Do you know for definite he turned her down? What was his reason and how did you find out?

lepcis · 04/02/2019 16:28

Oh and to the accusations of dating him for his job... as long as my current career progression continues, I should earn far more than him.

OP posts:
malteserhound · 04/02/2019 16:29

You're still very young, and understandably curious about what else might be out there. He already has evidence of a wandering eye, so possibly you're both feeling a bit bored and stuck.

If I were you, I'd end the relationship and enjoy some time playing the field, until you find someone you love deeply. In a relationship which is marriage material, you should BOTH feel as though you can't believe how lucky you are!

Mountainsoutofmolehills · 04/02/2019 16:30

you are very young OP. He sounds like a nice sweater. Warm and safe. Surely you want to go backpacking and have a few romances ;)

HollowTalk · 04/02/2019 16:32

He doesn't sound safe to me, if he's inviting girls home!

Parthenope · 04/02/2019 16:34

Why would you even consider 'settling' at 24??? There's a whole world out there, and it sounds as if you're both bored and have a wandering eye.

Kaykay06 · 04/02/2019 16:49

Wondering eye ehGrin sorry made me giggle
Sounds boring to me, but sounds also like you’re eyeing up others - who gets offers from others whilst with someone

Take a break and re-evaluate life isn’t all about money and status you have to be happy and plenty time to worry about settling down really.

category12 · 04/02/2019 16:55

You are settling if you're picking a bloke who has been unfaithful. It's really not worth the stress and pain to be with someone you can't trust.

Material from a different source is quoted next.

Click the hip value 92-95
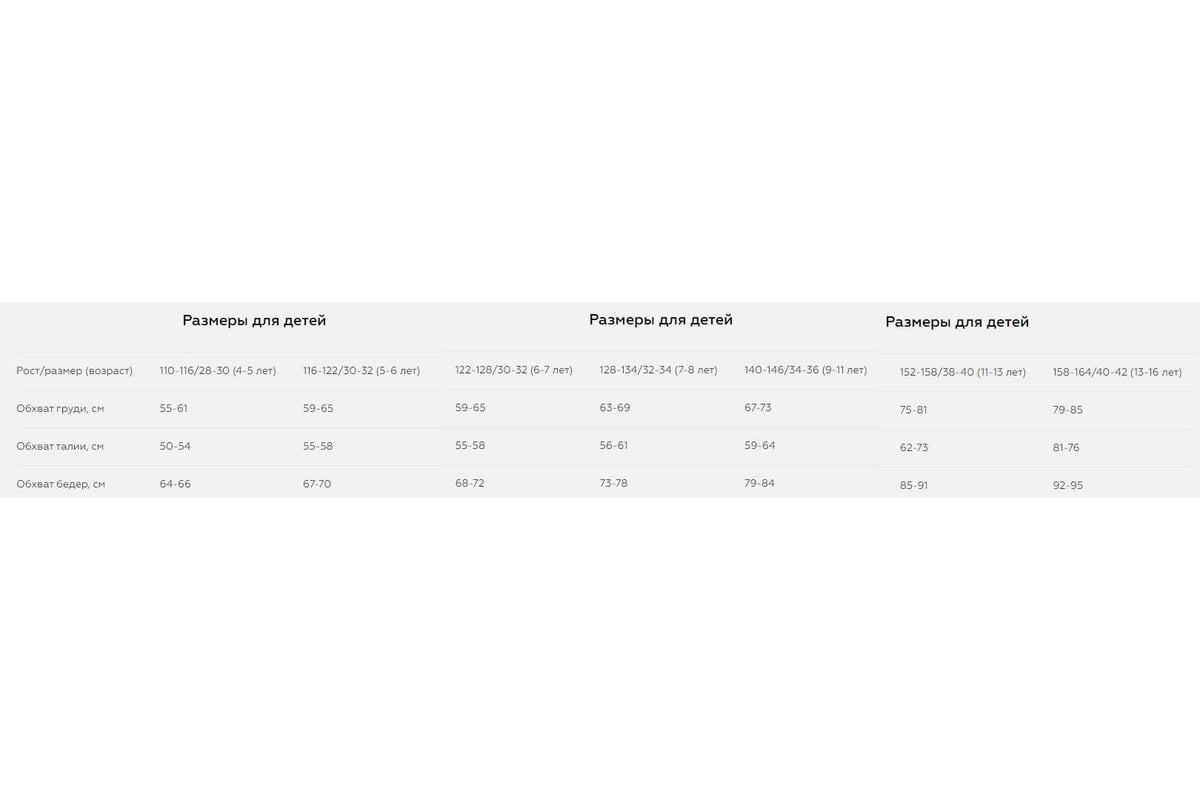The height and width of the screenshot is (800, 1200). tap(1067, 486)
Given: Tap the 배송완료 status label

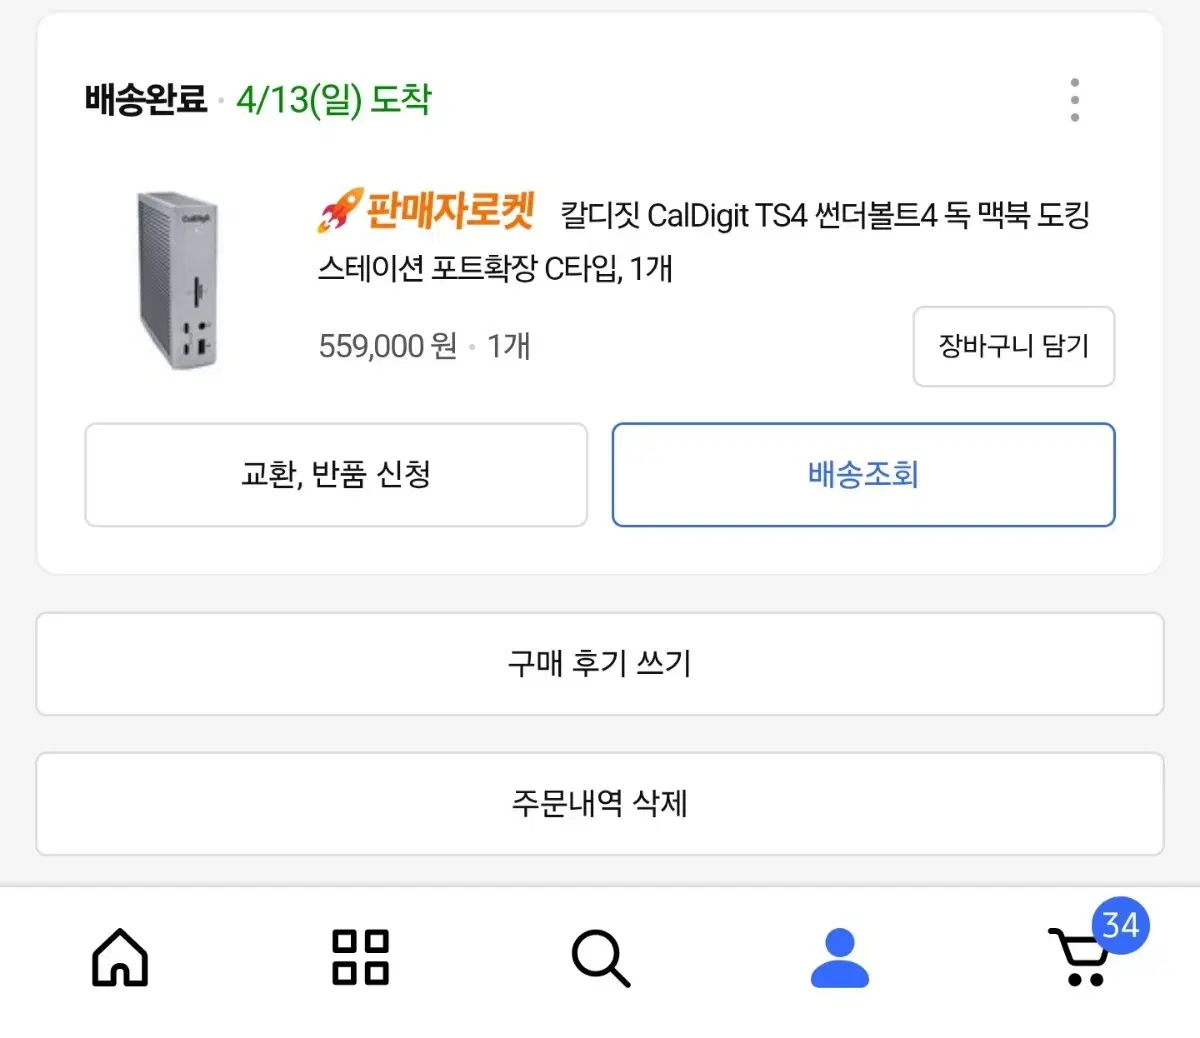Looking at the screenshot, I should pos(145,100).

You're only 24, there are lots of men out there you could be with, who you'd find exciting and fun and you could trust.

lepcis · 04/02/2019 20:00

Thanks all

OP posts:
category12 · 04/02/2019 20:09

So what are you going to do?

LynetteScavo · 04/02/2019 20:37

I'm guessing he told you he brought someone home and then changed his mind?

It sounds like you can do so much better. You're just trying to be nice staying with him.